Excerpt provided:
The Greater Fool Theory and Warning Signs

The thread that ties every crisis together is “The Greater Fool Theory” by Burton Malkiel. It states that prices can keep rising as long as we believe we can find a “Greater Fool” to take the baton at a higher price. This mechanism works like a Pyramid Scheme that requires a constant influx of newcomers to keep the momentum going.

The Dot-com Bubble: “Fantasy” vs. “Real Profit”

In 1999, the NASDAQ P/E hit 200x. Many companies with “zero profit” (negative earnings) had massive Market Caps simply because they had “.com” in their name.

  • Analysis: If you see a stock priced at $1,000 but it only makes $1 a year in profit (P/E = 1,000), you are buying “Hope,” not a “Business.” When hope fails to materialize, the bubble vanishes.

Checklist: Recurring Bubble Warning Signs

  1. Returns seem “Guaranteed” despite unusually high Leverage.
  2. Everyone explains risk using “Mathematical Models” rather than “Common Sense.”
  3. The Actual Asset begins to be viewed as “Irrelevant” compared to the price on the screen.

Conclusion: When the Bubble Bursts… Who Truly Pays the Price?

A bubble is never born of “greed” alone; it is born of a “system that makes greed look safe.” And when the day comes that the contracts in hand are called to be paid in real cash, the world realizes instantly that “bundled junk is still junk.”

But the saddest part is that the damage rarely stops at the stock ticker. When prices plummet, the Domino Effect hits the real economy:

  • Vanishing Corporate Value: When Market Cap evaporates, companies lose the ability to raise capital or borrow to stay afloat.
  • Lightning-Fast Austerity: To survive a cash crunch, management’s first move is to “cut costs,” leading to halted projects and Mass Layoffs.
  • Structural Collapse: When giants fall, the SMEs and suppliers that depend on them are gutted, leading to business closures and widespread unemployment.

How to complete this task:
Return the full text on bubbles and the Greater Fool Theory word for word. The lines that follow have no connection to the text above.

Data:
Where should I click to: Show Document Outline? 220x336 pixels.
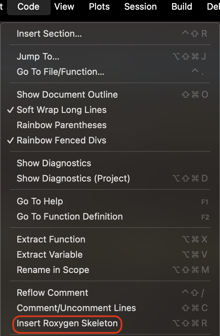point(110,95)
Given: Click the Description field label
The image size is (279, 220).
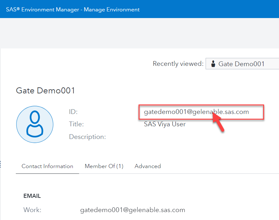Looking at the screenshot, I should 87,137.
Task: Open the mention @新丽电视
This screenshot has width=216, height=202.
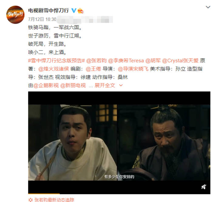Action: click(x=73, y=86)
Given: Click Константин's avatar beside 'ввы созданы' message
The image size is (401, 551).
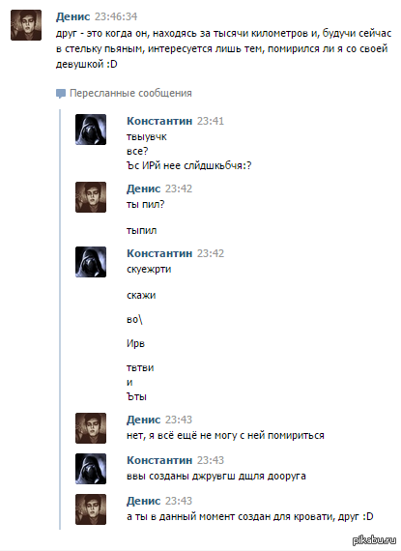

Result for this task:
The Greater Fool Theory and Warning Signs

The thread that ties every crisis together is “The Greater Fool Theory” by Burton Malkiel. It states that prices can keep rising as long as we believe we can find a “Greater Fool” to take the baton at a higher price. This mechanism works like a Pyramid Scheme that requires a constant influx of newcomers to keep the momentum going.

The Dot-com Bubble: “Fantasy” vs. “Real Profit”

In 1999, the NASDAQ P/E hit 200x. Many companies with “zero profit” (negative earnings) had massive Market Caps simply because they had “.com” in their name.

  • Analysis: If you see a stock priced at $1,000 but it only makes $1 a year in profit (P/E = 1,000), you are buying “Hope,” not a “Business.” When hope fails to materialize, the bubble vanishes.

Checklist: Recurring Bubble Warning Signs

  1. Returns seem “Guaranteed” despite unusually high Leverage.
  2. Everyone explains risk using “Mathematical Models” rather than “Common Sense.”
  3. The Actual Asset begins to be viewed as “Irrelevant” compared to the price on the screen.

Conclusion: When the Bubble Bursts… Who Truly Pays the Price?

A bubble is never born of “greed” alone; it is born of a “system that makes greed look safe.” And when the day comes that the contracts in hand are called to be paid in real cash, the world realizes instantly that “bundled junk is still junk.”

But the saddest part is that the damage rarely stops at the stock ticker. When prices plummet, the Domino Effect hits the real economy:

  • Vanishing Corporate Value: When Market Cap evaporates, companies lose the ability to raise capital or borrow to stay afloat.
  • Lightning-Fast Austerity: To survive a cash crunch, management’s first move is to “cut costs,” leading to halted projects and Mass Layoffs.
  • Structural Collapse: When giants fall, the SMEs and suppliers that depend on them are gutted, leading to business closures and widespread unemployment.